Because, as far as I can see, it's something like this:
data Tree a = Branch a (Tree a) (Tree a) | TNil data Leaf a = Branch a TNil TNil
or, staying more true to the original example:
data Composite a = Comp a [Composite a] | Leaf a
addChild ::
Composite a -> Composite a -> Composite a -- Because it's purely functional, need to return new state.
removeChild ::
Composite a -> Composite a
getChild ::
Composite a -> Int -> Maybe (Composite a)
Then make:
addChild (Leaf x) c = Comp x [c]
removeChild (Leaf x) = undefined -- Runtime error. Alternately, make it a no-op. getChild _ _ = Nothing -- Not there.

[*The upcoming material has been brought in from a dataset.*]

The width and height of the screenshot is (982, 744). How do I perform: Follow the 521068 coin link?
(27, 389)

Is this smelly? It seems that way at first, but note that doing those operations on the Leaf are *EXACTLY THE SAME* as doing those operations on an empty Composite--either way, you're trying to "get" something nonexistant.
This is the GoF way.
On second thought, this seems to be more about inheritance. Well, hmm. I can't offer much info there, but I think I may be able to offer a new perspective on the debate.
One of you says that Composite should inherit from Leaf. That is, Composite isa Leaf.

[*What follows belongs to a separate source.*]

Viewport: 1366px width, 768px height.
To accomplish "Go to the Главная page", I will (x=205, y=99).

The other one says that Leaf should inherit from Composite . That is, Leaf isa Composite.
Let's rephrase that. The first guy says that you should be able to treat any Composite node as if it were a single object. The other guy says that you should be able to treat a single object as if it were a Composite of one, or a Composite with no children.
TBH, what's likely going to happen is that you end up being able to do neither--you write a superclass and then specialize it to the single and composite cases. But here's a halfway-decent example of the first guy's view:
class Strange Node[T](private value :
T) {
def values = value ::
Nil
} class StrangeComposite[T](head : T, tail : StrangeNode[T]) extends StrangeNode(head) { override def values = head :: tail.values }
Unfortunately, there aren't many examples (in my mind) datatypes where "The whole is a part" applies; "The part is a whole" is more common, e.g. a string as an array of strings of length 1, an XML node as a tag and a (possibly empty) list of XML nodes, etc. A parent window, though, is still a window, and should be treated as such. That's likely a good time to use "The whole is a part."
It's possible this exposes one of the Limits Of Hierarchies. The variations of valid or use-able features may be better modeled with sets than trees, hierarchies, or DAGs. Just food for thought.